As long-time readers of this blog likely know, I’ve been fascinated by online political campaign ads for some time, especially those that mix popular culture and politics, such as Phil De Vellis’s “Vote Different.” Although many of these ads are straightforward mashups, many others gradually began to use other forms of citation in order to comment on the campaign or the candidates. Now, with the 2012 Presidential campaign (especially the Republican primary) kicking into gear, it will be interesting to see how these strategies evolve. With that in mind, I have become fascinated by the Tim Pawlenty “Courage to Stand” ad that I’ve seen linked all over the left blogosphere.
Most liberal bloggers, including Digby and Josh Marshall have expressed bemusement at the video’s apparently clumsy or self-aggrandizing use of action film codes (the video plays like a slightly edgier version of Bill Pullman’s speech in Independence Day), a reaction that is tempting given that Pawlenty often comes across as blander than white bread. Digby, in particular, seems to imply that the ad is meant to correct against Pawlenty’s “wimpy” image, while Marshall assumes that the ad is indicative of an over-sized ego. Plus, the ad is kind of corny.
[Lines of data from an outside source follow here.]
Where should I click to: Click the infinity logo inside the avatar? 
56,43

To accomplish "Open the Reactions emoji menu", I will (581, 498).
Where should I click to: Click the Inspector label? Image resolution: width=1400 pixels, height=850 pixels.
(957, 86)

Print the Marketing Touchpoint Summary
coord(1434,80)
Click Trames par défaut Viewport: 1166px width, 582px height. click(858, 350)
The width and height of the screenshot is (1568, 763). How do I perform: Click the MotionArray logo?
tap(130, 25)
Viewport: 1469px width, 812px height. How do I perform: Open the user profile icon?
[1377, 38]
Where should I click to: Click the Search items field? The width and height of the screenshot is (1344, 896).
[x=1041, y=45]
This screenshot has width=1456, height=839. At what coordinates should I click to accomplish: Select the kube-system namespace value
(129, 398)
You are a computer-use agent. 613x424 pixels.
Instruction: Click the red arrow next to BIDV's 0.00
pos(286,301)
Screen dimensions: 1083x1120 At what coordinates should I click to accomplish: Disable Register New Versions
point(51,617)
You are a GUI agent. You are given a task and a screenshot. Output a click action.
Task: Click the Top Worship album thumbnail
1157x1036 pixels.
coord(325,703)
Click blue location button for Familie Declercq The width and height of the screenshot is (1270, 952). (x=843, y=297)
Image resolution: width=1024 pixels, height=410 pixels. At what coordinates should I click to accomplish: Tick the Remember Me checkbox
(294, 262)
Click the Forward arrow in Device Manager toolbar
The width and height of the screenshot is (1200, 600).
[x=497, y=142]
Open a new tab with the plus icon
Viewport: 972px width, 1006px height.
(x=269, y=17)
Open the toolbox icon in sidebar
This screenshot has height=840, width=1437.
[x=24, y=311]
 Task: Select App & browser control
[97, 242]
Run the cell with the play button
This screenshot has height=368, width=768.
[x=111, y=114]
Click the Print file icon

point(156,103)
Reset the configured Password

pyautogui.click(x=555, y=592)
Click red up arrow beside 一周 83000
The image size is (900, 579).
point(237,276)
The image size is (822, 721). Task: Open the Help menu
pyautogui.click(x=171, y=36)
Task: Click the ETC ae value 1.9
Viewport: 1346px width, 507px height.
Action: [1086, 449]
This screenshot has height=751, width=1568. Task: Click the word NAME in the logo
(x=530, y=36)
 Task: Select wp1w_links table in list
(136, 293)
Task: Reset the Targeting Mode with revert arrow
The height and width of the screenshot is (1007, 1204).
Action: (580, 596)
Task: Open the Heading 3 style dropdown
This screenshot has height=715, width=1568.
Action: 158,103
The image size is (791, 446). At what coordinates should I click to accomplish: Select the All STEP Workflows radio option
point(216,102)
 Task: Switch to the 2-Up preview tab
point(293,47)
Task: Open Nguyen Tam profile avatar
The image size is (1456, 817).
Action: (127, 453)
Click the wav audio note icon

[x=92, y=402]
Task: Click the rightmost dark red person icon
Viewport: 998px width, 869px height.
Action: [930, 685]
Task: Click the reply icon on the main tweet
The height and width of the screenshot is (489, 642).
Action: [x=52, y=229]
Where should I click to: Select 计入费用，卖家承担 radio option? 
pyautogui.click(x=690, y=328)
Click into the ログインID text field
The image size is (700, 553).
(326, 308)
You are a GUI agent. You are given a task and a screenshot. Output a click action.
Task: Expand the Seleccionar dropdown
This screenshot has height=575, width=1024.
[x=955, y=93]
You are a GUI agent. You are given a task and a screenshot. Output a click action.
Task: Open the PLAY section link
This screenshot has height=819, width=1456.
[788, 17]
But, as a commenter at TPM points out, the ad avoids some of the worst excesses of Tea Party politics, as well as references to 9/11, and to “Second Amendment Remedies.” Yes, the ad seems to be promoting Pawlenty as ready to be a lead in a Michael Bay film, but I think the tone of the video is just irreverent enough that it might not be taking itself completely seriously. I was amused when Hillary Clinton compared herself to Tony Soprano,* so I don’t think that Pawlenty’s ad is necessarily as excessive as it seems. It is worth noting that the ad hasn’t exactly burned the internet on fire and that most of the people I’ve seen linking to it are liberal bloggers who are making fun of the ad (although that could be a symptom of what I’m reading). It’s also worth noting that the ad–like most movie trailers–is way too noisy, making it difficult to link the imagery implied in the ad with Pawlenty in any genuine way, especially given all of the historical precedents of American success that he cites (The 1980 US Olympic hockey team? Neil Armstrong walking on the moon?). For the most part, I found myself tracking action film cliches–helicopter shot of national monuments, check; shaky camera, check–rather than taking notice of any of the verbal claims about Pawlenty. So, in terms of any real attempt to brand him as a candidate, I’m not sure that the ad actually worked. It simply seemed like a lot of visual and verbal noise.
* And, yes, the fact that a Sopranos joke played a role in a prominent political campaign ad shows just how old this genre of campaign ads actually is.